As we progress towards COP26 being held in Scotland in November 2021 we’ll showcase some of those who have already taken action and share how others can contribute or get involved.
Message from the board of ESE to all members
As Cop26 approaches our sector has to get ready to make sure our voice is heard throughout the climate policy conversation.
Social Enterprises should be leading the change! As other businesses wrestle to change their business models to avert the climate emergency and increase their social impact, Social Enterprise lives by the principles of the well-being economy every day!
We need to have a strong presence at COP26 to show them how it’s done. As members of the Edinburgh Social Enterprise Network (ESE) we offer business models that care for People, Planet, Place and Pounds.
Social Enterprise World forum 2021 – Message to COP26
The global changes needed to combat the Climate Emergency are huge. While most social enterprises are small, the philosophical foundation from which we operate is profound enough to help immediately. Social enterprise is a climate-friendly new way of doing business, and as the visionary Paul Hawken said in his book The Ecology of Commerce, “we don’t need to save the Earth, we need to save business because it is killing the Earth.”
We want you to start thinking about the challenges: how can we get access to the procurement supply chain, how can partnership and collaboration flourish between all the sectors and most importantly how can we showcase our social enterprises during COP26.
The policy interventions that the Social Enterprise World Forum recommends to COP26 will create a more inclusive impact economy that addresses not only the environmental crisis, but also many other social problems such as inequality and social exclusion. The following areas for policy change include:
Social Procurement: vast sums of government, corporate and philanthropic money are spent each year for goods and services which could be “spent better”. In this case, better means buying from mission-driven companies that exist to improve the world first, and make a profit second. SEWF recommends immediately establishing timelines and procurement goals for purchasing goods and services from social enterprises that are working to cool the planet.
Social Enterprise Contracting: there are three big social infrastructure systems that are at the roots of the Climate Emergency: Energy, Waste and Mobility. Many of these systems are owned or controlled by the public sector and operate under contract. SEWF recommends that the traditional guiding principles and requirements of those contracts, which are that the public services must be “safe, reliable and affordable”, be expanded to include a fourth requirement – that the service is also provided in a “climate cooling” way.
Local Climate Resiliency: social enterprise is a decentralised approach to production and consumption of goods and services which utilizes local resources and knowledge.

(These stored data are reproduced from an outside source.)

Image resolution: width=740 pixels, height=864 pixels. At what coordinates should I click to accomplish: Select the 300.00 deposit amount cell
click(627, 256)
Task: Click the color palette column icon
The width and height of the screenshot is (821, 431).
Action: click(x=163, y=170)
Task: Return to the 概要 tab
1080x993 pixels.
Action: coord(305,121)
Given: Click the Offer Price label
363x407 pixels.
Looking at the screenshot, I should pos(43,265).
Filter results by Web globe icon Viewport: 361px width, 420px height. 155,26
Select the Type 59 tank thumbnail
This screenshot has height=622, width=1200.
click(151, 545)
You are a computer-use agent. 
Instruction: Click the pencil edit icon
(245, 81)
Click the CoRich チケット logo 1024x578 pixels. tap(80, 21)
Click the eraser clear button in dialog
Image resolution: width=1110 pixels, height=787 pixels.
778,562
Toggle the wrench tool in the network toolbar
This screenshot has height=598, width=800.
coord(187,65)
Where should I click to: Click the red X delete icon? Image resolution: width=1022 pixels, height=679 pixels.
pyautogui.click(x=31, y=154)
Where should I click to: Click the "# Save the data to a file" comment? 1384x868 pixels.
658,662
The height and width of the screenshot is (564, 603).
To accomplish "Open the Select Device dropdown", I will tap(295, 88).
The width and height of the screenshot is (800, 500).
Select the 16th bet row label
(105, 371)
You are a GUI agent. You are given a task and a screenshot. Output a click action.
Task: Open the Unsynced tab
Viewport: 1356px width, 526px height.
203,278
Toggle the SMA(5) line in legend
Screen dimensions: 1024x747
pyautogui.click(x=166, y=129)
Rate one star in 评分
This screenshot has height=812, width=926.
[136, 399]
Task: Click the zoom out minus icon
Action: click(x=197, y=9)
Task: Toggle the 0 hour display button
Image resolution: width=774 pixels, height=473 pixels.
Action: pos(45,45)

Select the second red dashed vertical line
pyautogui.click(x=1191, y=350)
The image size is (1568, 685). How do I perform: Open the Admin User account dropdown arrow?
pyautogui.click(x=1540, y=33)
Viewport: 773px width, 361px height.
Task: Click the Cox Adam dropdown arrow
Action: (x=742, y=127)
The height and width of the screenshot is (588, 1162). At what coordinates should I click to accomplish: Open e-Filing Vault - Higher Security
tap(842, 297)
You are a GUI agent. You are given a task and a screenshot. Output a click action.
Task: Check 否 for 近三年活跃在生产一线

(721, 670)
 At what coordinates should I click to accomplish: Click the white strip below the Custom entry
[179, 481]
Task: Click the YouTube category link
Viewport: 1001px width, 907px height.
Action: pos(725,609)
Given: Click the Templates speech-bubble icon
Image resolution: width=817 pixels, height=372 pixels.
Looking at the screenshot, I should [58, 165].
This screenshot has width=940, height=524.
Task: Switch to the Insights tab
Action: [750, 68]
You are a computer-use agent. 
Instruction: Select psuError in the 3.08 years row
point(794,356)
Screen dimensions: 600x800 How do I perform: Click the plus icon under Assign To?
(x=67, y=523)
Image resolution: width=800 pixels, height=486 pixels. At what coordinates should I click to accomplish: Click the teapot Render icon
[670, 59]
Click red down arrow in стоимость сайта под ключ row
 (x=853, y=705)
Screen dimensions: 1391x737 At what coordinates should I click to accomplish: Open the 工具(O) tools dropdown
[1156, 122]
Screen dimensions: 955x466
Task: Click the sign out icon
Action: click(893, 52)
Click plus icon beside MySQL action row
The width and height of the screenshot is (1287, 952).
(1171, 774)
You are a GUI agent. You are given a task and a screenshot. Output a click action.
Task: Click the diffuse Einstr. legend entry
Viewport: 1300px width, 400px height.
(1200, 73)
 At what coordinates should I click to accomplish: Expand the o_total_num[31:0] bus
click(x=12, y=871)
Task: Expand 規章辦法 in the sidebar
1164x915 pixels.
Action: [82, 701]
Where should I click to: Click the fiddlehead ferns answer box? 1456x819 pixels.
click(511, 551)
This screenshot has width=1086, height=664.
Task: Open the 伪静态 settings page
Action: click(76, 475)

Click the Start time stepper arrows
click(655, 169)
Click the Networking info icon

Each community and nation have unique opportunities for fighting the Climate Emergency which should be supported. SEWF recommends that a climate fund be established to support local organisations to convene civil society leaders to formulate collaborative climate action plans to enhance local resiliency for adaptation and contribute to mitigation.
This draft strategy lays out how the City of Edinburgh Council will enable, support and deliver action to meet our net zero ambition by working with leading strategic partners in Edinburgh and highlights actions citizens, communities and the wider business community could take to help drive down emissions.
Third Sector Net Zero Strategy
September 2021 saw the formal launch of the Third Sector Net Zero Strategy as part of the CEIS’ SE Policy and Practice Conference. At the end of 2020, SENScot convened a Steering Group that included SCVO, CEIS, SCA, CRNS, Scottish Communities Finance, SES, DTA Scotland and Firstport. The Group consulted with their respective membership to help shape a draft Strategy that sets out 4 key ‘actions’ that would enable social enterprises in Scotland to play a leading role in delivering Scotland’s Net Zero transition by 2045. In shaping the Strategy, it became apparent that there was a lock of baseline data to demonstrate the sector’s existing impact – nor an awareness of the support measures required by the sector to meet the proposed targets. In response, SENScot and SCVO carried out a survey of members – with over 500 organisations participating – and have produced this Report with results and analysis.